▶ _STATED GOAL A_:
In the listing, begin at the line that has "Viewport: 1050px width, 1010px height." and stop after the line that has "coord(472,135)". Rewrite those lines, requests included, scaling every coordinate in the answers by 0.4 and rounding to whole numbers with halves rounded up.

▶ _QUOTED TEXT_:
----------------------------------------
Nit: "it's" is a contraction, "its" is possessive.

> +	 * state. Whilst the inode is in the AIL, it should have a valid buffer
> +	 * pointer for push operations to access - it is only safe to remove the
> +	 * inode from the buffer once it has been removed from the AIL.
> +	 *
> +	 * We also clear the failed bit before removing the item from the AIL
> +	 * as xfs_trans_ail_delete()->xfs_clear_li_failed() will release buffer
> +	 * references the inode item owns and needs to hold until we've fully
> +	 * aborted the inode log item and detatched it from the buffer.

Nit: detached

> +	 */
> +	clear_bit(XFS_LI_FAILED, &iip->ili_item.li_flags);

I wonder, is there any chance the AIL will stumble onto the inode item
right here?

> +	xfs_trans_ail_delete(&iip->ili_item, 0);
> +
> +	/*
> +	 * Capture the associated buffer and lock it if the caller didn't
> +	 * pass us the locked buffer to begin with.

I agree that we're capturing the buffer here, but this function is not
locking the buffer since the comment says that the caller has to hold
the buffer lock already, correct?  And AFAICT from looking at all the
callers, they all hold the buffer locked, like the comment requires.

--D

> +	 */
> +	spin_lock(&iip->ili_lock);
> +	bp = iip->ili_item.li_buf;
> +	xfs_iflush_abort_clean(iip);
> +	spin_unlock(&iip->ili_lock);
> +
> +
> +	xfs_iflags_clear(ip, XFS_IFLUSHING);
> +
> +	/* we can now release the buffer reference the inode log item held. */
> +	if (bp)
> +		xfs_buf_rele(bp);
> +}
>  
> +/*
> + * Abort an inode flush in the case of a shutdown filesystem. This can be called
> + * from anywhere with just an inode reference and does not require holding the
> + * inode cluster buffer locked. If the inode is attached to a cluster buffer,
> + * it will grab and lock it safely, then abort the inode flush.
> + */
> +void
> +xfs_iflush_shutdown_abort(
> +	struct xfs_inode	*ip)
----------------------------------------
▶ _STORED DATA_:
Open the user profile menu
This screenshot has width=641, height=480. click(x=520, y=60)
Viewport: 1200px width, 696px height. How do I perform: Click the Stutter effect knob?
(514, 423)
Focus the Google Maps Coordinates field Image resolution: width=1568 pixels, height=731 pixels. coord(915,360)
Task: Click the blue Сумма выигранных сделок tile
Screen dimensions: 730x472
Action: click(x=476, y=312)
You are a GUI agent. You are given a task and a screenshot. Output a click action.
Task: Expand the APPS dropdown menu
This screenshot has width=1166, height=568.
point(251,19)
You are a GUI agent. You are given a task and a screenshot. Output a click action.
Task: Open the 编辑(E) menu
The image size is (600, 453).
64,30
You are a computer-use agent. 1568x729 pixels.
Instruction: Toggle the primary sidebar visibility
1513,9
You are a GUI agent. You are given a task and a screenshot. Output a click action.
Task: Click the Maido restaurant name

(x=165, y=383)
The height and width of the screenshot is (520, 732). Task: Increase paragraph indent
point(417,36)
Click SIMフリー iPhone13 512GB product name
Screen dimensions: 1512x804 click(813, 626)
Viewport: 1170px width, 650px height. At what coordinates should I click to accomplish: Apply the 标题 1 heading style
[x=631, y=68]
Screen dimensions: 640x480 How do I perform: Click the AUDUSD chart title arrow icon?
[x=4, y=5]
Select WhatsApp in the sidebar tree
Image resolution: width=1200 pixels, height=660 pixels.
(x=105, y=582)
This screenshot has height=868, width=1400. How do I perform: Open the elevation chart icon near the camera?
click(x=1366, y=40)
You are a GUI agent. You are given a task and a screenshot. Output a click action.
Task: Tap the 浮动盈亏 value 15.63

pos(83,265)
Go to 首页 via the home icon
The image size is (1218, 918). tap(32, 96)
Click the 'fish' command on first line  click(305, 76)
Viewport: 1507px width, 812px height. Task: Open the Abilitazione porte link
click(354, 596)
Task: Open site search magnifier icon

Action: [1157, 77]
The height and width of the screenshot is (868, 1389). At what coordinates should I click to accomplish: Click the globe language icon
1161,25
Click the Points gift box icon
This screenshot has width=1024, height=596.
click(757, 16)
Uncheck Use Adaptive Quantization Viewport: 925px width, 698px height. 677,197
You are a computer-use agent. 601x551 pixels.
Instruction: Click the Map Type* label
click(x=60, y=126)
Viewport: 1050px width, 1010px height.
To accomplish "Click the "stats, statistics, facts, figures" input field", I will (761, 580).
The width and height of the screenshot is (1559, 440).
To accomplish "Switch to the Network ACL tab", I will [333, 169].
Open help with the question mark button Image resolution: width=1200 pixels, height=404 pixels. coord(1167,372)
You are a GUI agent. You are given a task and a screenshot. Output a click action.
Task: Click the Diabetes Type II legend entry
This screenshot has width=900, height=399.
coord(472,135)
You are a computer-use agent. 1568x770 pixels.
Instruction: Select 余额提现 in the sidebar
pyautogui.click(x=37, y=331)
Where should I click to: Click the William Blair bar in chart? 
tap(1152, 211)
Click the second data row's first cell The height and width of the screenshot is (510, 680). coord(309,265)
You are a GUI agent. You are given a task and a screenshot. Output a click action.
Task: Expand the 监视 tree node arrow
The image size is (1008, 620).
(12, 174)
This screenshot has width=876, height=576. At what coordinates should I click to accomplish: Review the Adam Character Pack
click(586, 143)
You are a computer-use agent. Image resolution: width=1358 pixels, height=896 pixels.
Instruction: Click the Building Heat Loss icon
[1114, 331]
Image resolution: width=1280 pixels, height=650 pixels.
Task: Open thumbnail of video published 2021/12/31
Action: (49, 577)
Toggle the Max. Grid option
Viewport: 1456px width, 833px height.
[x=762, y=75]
----------------------------------------
▶ _STATED GOAL B_:
Write out the passage from the inode flush patch review, beginning at the words "Nit: detached" and stopping after "to begin with.".

▶ _EXERCISE RESULT A_:
Viewport: 1050px width, 1010px height.
To accomplish "Click the "stats, statistics, facts, figures" input field", I will (304, 232).
The width and height of the screenshot is (1559, 440).
To accomplish "Switch to the Network ACL tab", I will [133, 68].
Open help with the question mark button Image resolution: width=1200 pixels, height=404 pixels. coord(467,149)
You are a GUI agent. You are given a task and a screenshot. Output a click action.
Task: Click the Diabetes Type II legend entry
This screenshot has width=900, height=399.
coord(189,54)

▶ _EXERCISE RESULT B_:
Nit: detached

> +	 */
> +	clear_bit(XFS_LI_FAILED, &iip->ili_item.li_flags);

I wonder, is there any chance the AIL will stumble onto the inode item
right here?

> +	xfs_trans_ail_delete(&iip->ili_item, 0);
> +
> +	/*
> +	 * Capture the associated buffer and lock it if the caller didn't
> +	 * pass us the locked buffer to begin with.